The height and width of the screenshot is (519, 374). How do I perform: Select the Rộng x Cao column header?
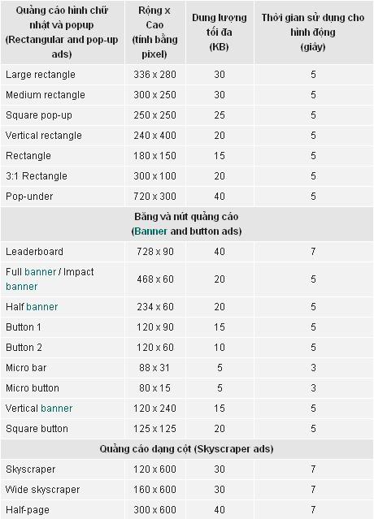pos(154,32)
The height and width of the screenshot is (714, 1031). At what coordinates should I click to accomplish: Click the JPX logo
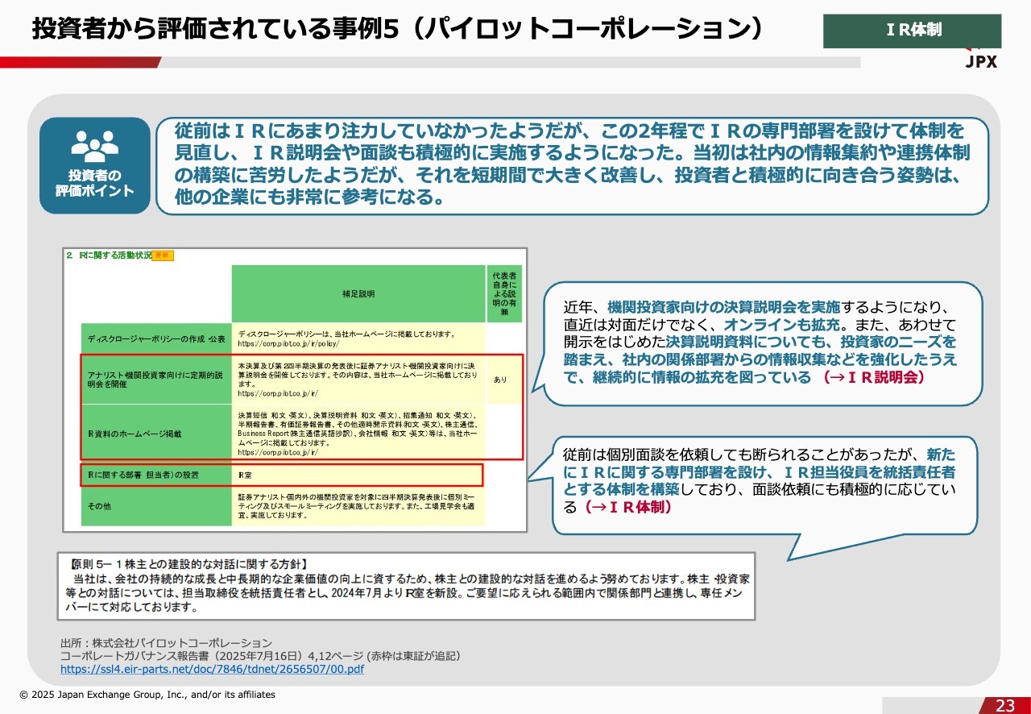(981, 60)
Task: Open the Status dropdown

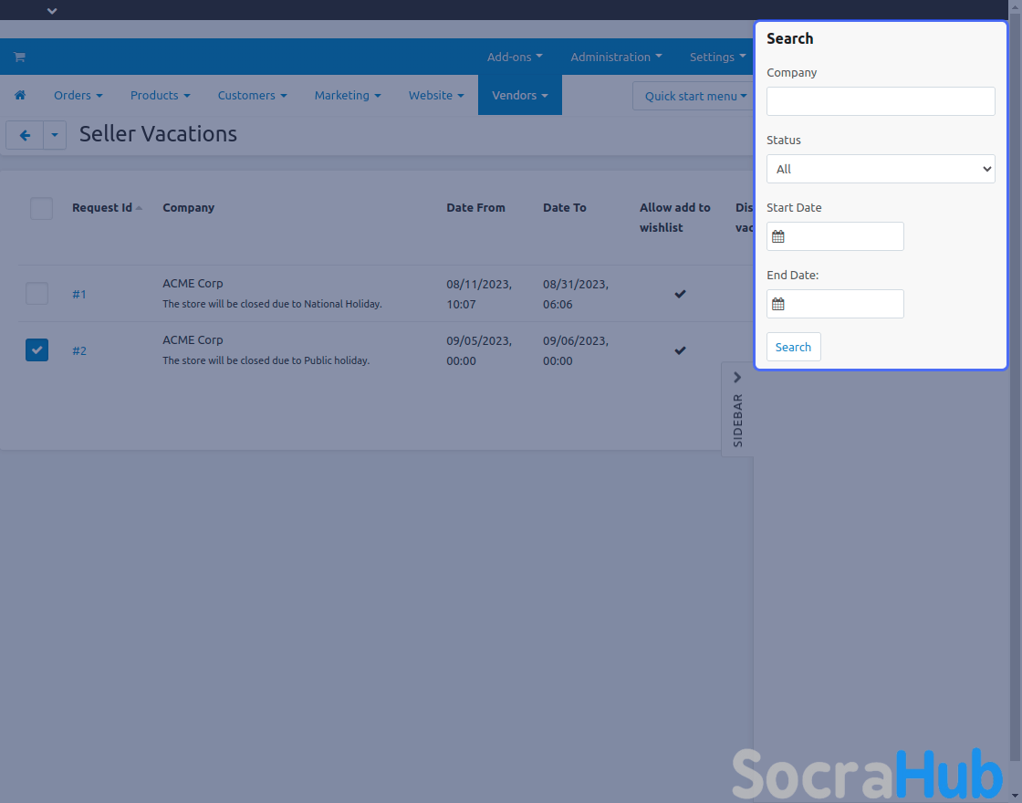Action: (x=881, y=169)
-------------------------
### TASK TO COMPLETE
Could the entries above be retyped exactly, with the pictures left out?

### ANSWER TO THE EXERCISE
The height and width of the screenshot is (519, 374). How do I perform: Select the Rộng x Cao column header?
pos(154,32)
The height and width of the screenshot is (714, 1031). At what coordinates should I click to accomplish: Click the JPX logo
(981, 60)
Task: Open the Status dropdown

Action: (x=881, y=169)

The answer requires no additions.